Trying To Speed Up Vaccine Development

To compensate for lower yields, officials hope they can add an immune-boosting ingredient called an adjuvant. That could reduce the amount of viral protein needed in each dose and stretch the 200 million doses the U.S. government has ordered. (Because most people will need two shots, 200 million doses would cover about 100 million people, without a dose-stretching adjuvant.)

The problem is that no U.S. flu vaccine has ever included an adjuvant. And in Europe, experience with adjuvant-containing flu vaccines has been limited to vaccines for the elderly, while the target for pandemic H1N1 vaccine will largely be children and younger adults.

There are safety concerns about using the adjuvant that might delay Food and Drug Administration approval.

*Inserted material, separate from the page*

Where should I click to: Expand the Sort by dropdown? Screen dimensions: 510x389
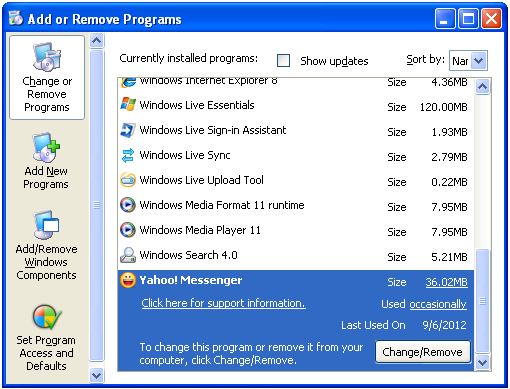(479, 61)
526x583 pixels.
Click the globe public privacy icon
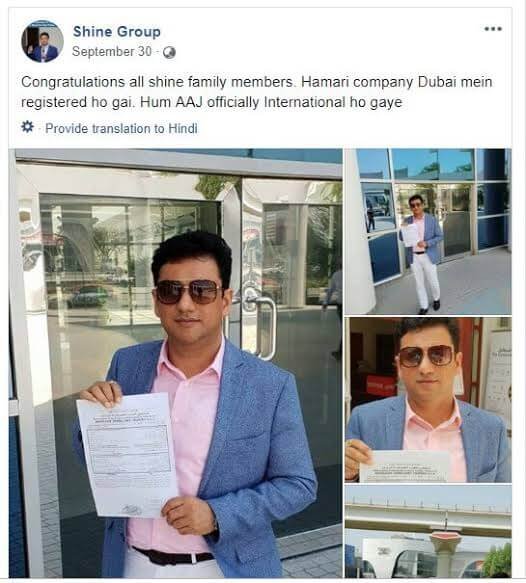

These issues aside, Gellin says the first doses of pandemic vaccine should be available sometime in October, with the bulk of the order fulfilled sometime in December.

Testing Vaccine Safety

Meanwhile, health officials have to do what they can to see if the new vaccine is safe and effective.

About 10,000 volunteers are lined up to test the new vaccine. Those studies will begin over the next several weeks. They'll determine how effective the vaccine is at raising an immune response — that is, antibodies against the flu.

But Gellin says they won't reveal any serious but rare side effects.

"With rare events, you may not be able to see them until you've had a significant number of people who've received a vaccine," he says.

Preparing For Surprises

In 1976, a paralyzing disease called Guillain-Barre syndrome struck more than 500 people who had been vaccinated against a different swine flu. The crash campaign halted after 40 million Americans had been immunized.

This time, a World Health Organization official says, the chances of a Guillain-Barre repeat should be smaller because today's vaccines are more purified. "But to be honest, it is only when you have large-scale use that you know the safety profile," says Dr. Marie-Paule Kieny, director of the WHO Initiative for Vaccine Research.

Officials will be looking hard for any side effects that might crop up. They're hoping for no surprises — even as they prepare for them.

"Particularly with influenza, we've learned to expect surprises," Gellin says. "We're ready for surprises, and have to be able to look for them, acknowledge them and figure out how best to deal with them."